Simple question, but the answer makes all the difference (and how quickly you arrive at that answer).
This is so important to making cryptocurrency a good investment.
Does the project have a clear use case? Is it workable now, or does it rely on future market developments before it becomes useful?
Let’s look at another real-world example:
One clear way to get a use case is to solve a problem. That’s how MakerDAO came about.
The problem: DeFi loans involve cryptocurrencies that make loan collateralization vary wildly; sufficient collateral today may not be enough tomorrow.
The solution (in part): To introduce a stablecoin, DAI, to the system.
The value-add: Organize the entire thing in a DAO – a decentralized, autonomous organization.
MakerDAO solved a current DeFi problem, giving it an instant use case. And the introduction of a stablecoin and a DAO added new elements to the project, setting it apart from other projects.
When I invest in cryptocurrency, that’s what I’m looking for in a new project. Nearly all successful projects will solve a problem with a clear use case.
All projects need their voice to be heard, and who they choose is critical to their brand:
3. Who is promoting the project?
Ah, the fun question.
Who’s promoting the project? What kind of marketing is involved? Is there genuine community involvement, or is everything pushed by a small handful of operators?
Twitter is notorious for this, with countless accounts shilling little-known altcoins (shitcoins) and low-end NFT projects. I find those projects easy to avoid, but it’s a bit more difficult when a project comes up with celebrity endorsements – Logan Paul, Paris Hilton, etc. They really can be very persuasive in getting you to invest in cryptocurrency.
Find and follow good influencers instead.
I like @Cobie, someone who isn’t afraid to call out bad actors and weak projects as well as highlight good ones (he called the Terra collapse, among other things).
I’m looking for voices that are reasonable, not cheerleaders who praise every project equally.
If it looks and feels like a big celebrity endorsement, be very careful.
You then have to be honest with yourself:
4. What’s your goal with the investment?
As an investor, are you looking for big yields fast, or playing the long game?
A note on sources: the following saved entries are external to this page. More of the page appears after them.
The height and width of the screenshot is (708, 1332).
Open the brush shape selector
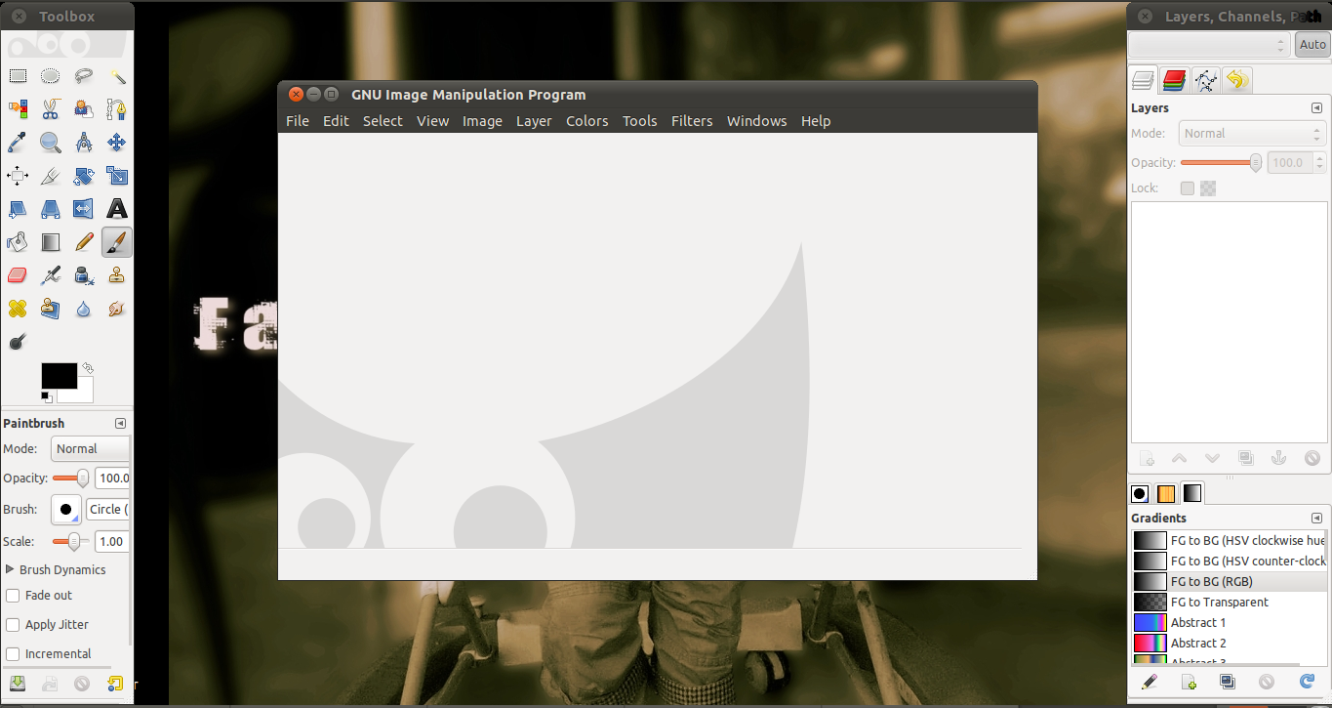65,509
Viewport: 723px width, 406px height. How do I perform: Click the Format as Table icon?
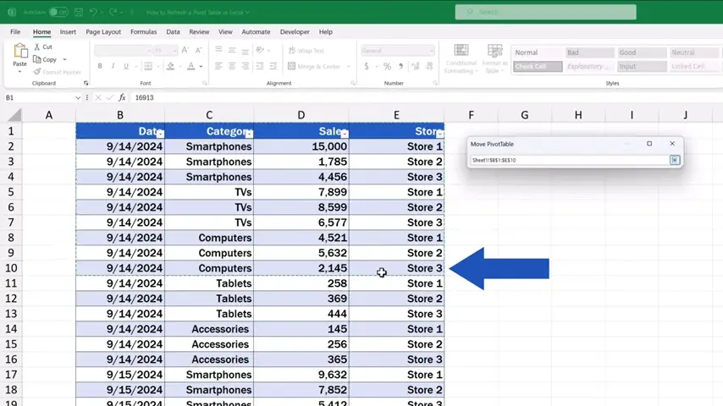pos(494,52)
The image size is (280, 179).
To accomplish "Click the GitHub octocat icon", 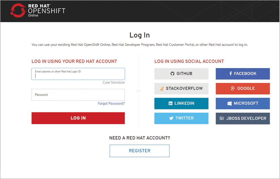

Do you want steady returns with growth potential? Do you actually think you can make this cryptocurrency a good investment?
It’s important to match your goals with the project’s capabilities.
These last two ideas go hand-in-hand. You’ve got to know what you want from an investment in crypto assets, and then be careful not to get caught up in the hype.
I learned this the hard way.
When Apecoin launched, I got caught up in the hype at too much and jumped in without thinking. A disaster? No. Risky? Definitely. And what’s my goal with an Apecoin investment, anyways? Is that really a long-game play?
On the other hand, I invested in Filecoin after extensive research. There’s a clear use case (cloud storage backed with blockchain tech) and good support. It’s clearly a long-term project, and that fit with what I was looking for in my portfolio.
The final tip is the most important.
5. Ignore the above tips (hear me out)
“But Raf,” you might say, “All I did was bet big on Dogecoin, and it worked out great!”
Not much I can say to that. Even if you follow all of the above advice to a tee, there’s no guarantee it’ll work out (if it did I’d be a billionaire by now).
And on the flip side, memecoins like Dogecoin do occasionally work out. Doge doesn’t have a use case, the founding team is virtually unknown, and investor motivation is solely to make money. And yet, Doge is at least partially a crypto winner, with a devoted fanbase and a price that somehow avoids a complete collapse.
Dogecoin, Shiba Inu, and a host of other memecoins don’t disprove my advice. They just prove the exceptions – and you know what that means.
So if you want to be an expert at cryptocurrency investing, you need to: Deep-dive the founders, be sure there’s a use case, choose your influencers carefully, and understand your own motivation for investing.
Follow these four steps, and you’ll be on your way to picking a crypto winner.